En los pasillos de la gran feria del libro de Fráncfort, editoriales de Estados Unidos alzan la voz. No solo por los lanzamientos literarios, sino porque se encuentran ante una ofensiva inesperada: la eliminación sistemática de libros en escuelas y bibliotecas públicas estadounidenses. En el último año escolar se registraron miles de instancias de prohibición de libros en decenas de estados y distritos escolares.
La mayoría de esos libros cuestionados versan sobre identidad racial, comunidades LGBTQ+, cuestiones de género y sexualidad. Las editoriales reaccionan porque saben que la literatura cumple una función civilizatoria: cuestiona, representa, abre mundos. Pero además, la tecnología cambia el terreno de juego y multiplica los retos.
Una de las tensiones más visibles proviene de cómo los contenidos digitales, plataformas de lectura en línea y sistemas de curaduría automatizada pueden amplificar o suprimir voces. Cuando un libro es retirado de una biblioteca física, el impacto es claro. Pero en la era del e-book, de plataformas de lectura híbridas y de algoritmos de recomendación, la historia se transforma: ya no solo se trata de si un libro está en la estantería, sino de si el algoritmo lo recomienda, si está accesible sin muros de pago, o si ha sido clasificado como “controvertido”.
Por ejemplo, los sistemas de gestión de contenidos en bibliotecas escolares pueden emplear filtros automáticos que marcan títulos como inapropiados, basándose en etiquetas o reseñas generadas por algoritmos, lo que predispone a que ciertos libros sean retirados sin revisión humana seria.
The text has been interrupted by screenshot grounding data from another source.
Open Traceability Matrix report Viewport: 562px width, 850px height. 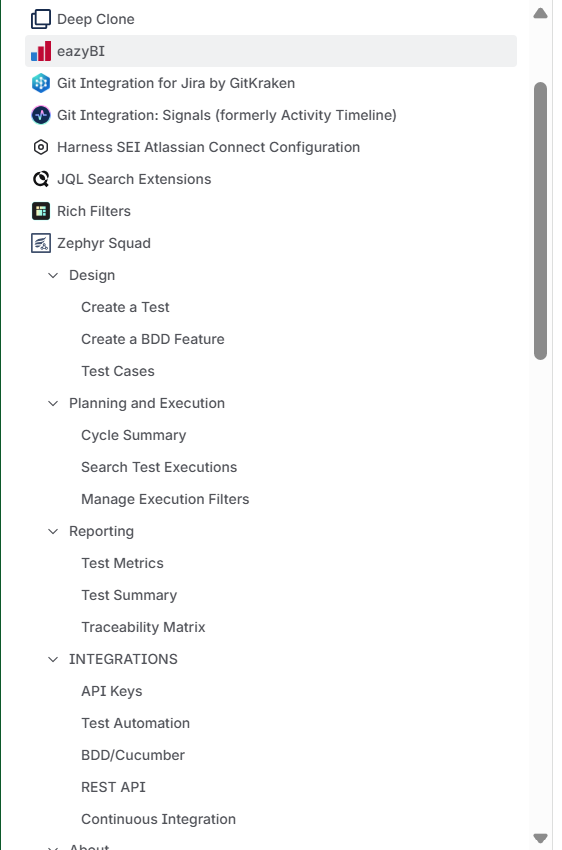click(x=143, y=627)
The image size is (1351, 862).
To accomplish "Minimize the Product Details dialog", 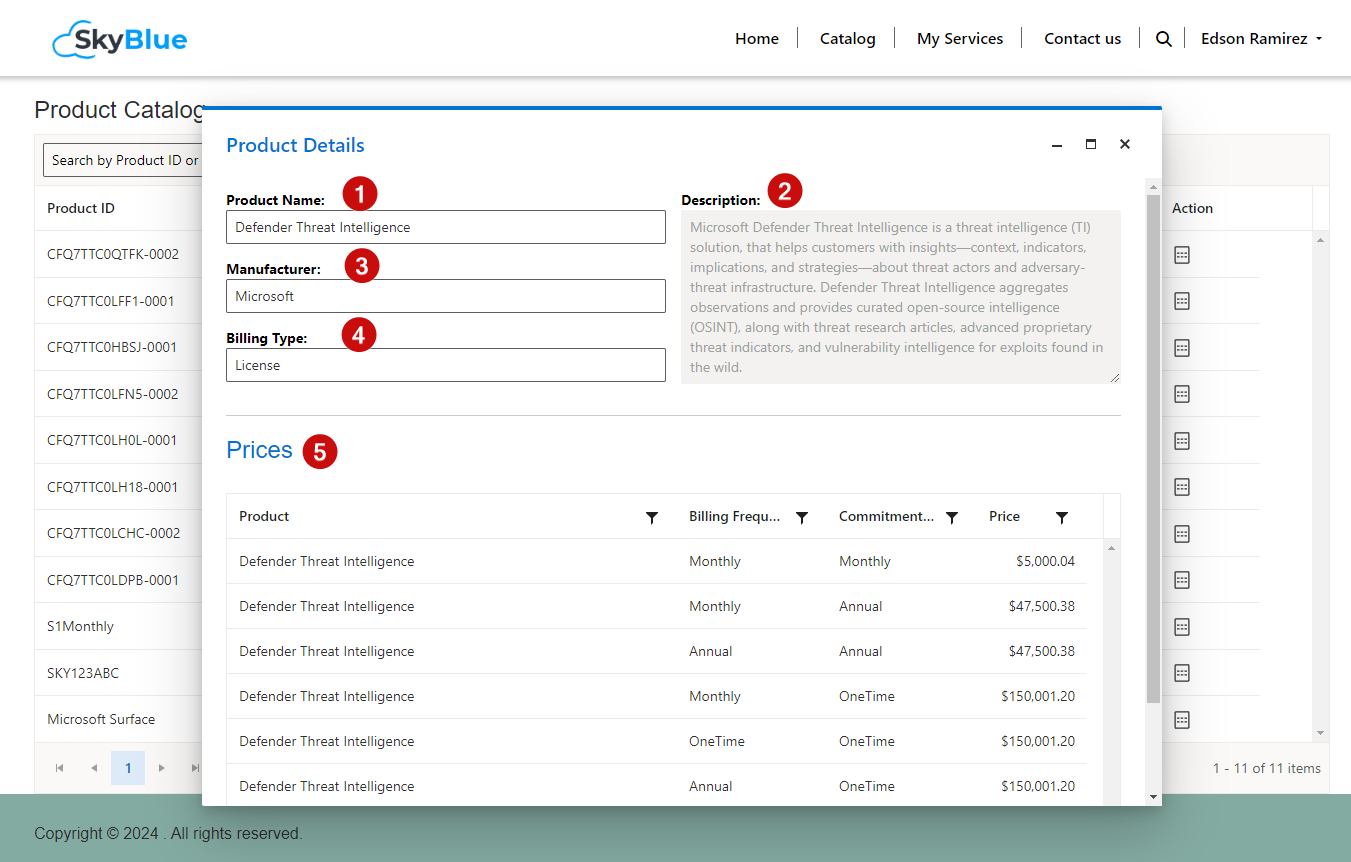I will (1057, 145).
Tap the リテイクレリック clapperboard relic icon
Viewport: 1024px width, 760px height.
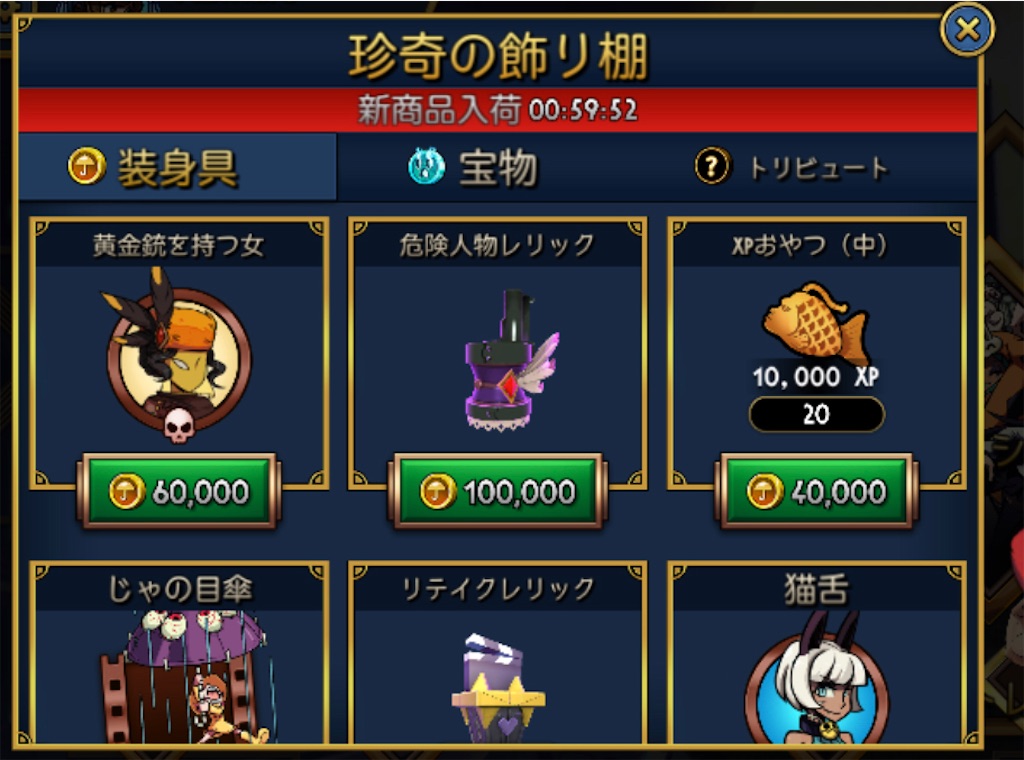(498, 688)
Esta dimensión tecnológica rara vez aparece en los debates públicos sobre censura de libros, pero es clave: una vez que la infraestructura digital incorpora sesgos, ya sea por presión política o diseño legislativo, la barrera para el acceso literario se vuelve efectiva, silenciosa y a gran escala.
Las grandes casas editoriales y organizaciones de libertad de expresión han comenzado a responder. No solo con demandas legales en contra de leyes que definen de forma ambigua los contenidos “nocivos”, sino también explorando rutas digitales de distribución alternativa, acceso libre electrónico y modelos híbridos que evadan la lógica de la estantería física bajo control político.
Por ejemplo, algunas bibliotecas digitales especializadas en comunidades vulnerables han surgido como contramedida tecnológica frente a la eliminación local de libros. Estas iniciativas muestran que el problema no es sólo literario o cultural, sino infraestructural: ¿quién controla los algoritmos, los filtros, los servidores, los accesos?
La prohibición de libros ya no es solo quitar volúmenes de una biblioteca escolar. Es también configurar las entradas y salidas del mundo digital de lectura. Si la infraestructura tecnológica coopera, por diseño o por omisión, con la lógica de eliminación de voces críticas, entonces el riesgo no es solo menor variedad literaria: es una erosión de la democracia del conocimiento.
Para escritores, poetas, lectores y editores, la señal es clara: la batalla simbólica por los libros también se libra en servidores, plataformas y algoritmos. Lo importante no es solo publicar. Es asegurar que lo publicado circule, que tenga rutas de acceso, que los sistemas no lo asfixien antes de nacer.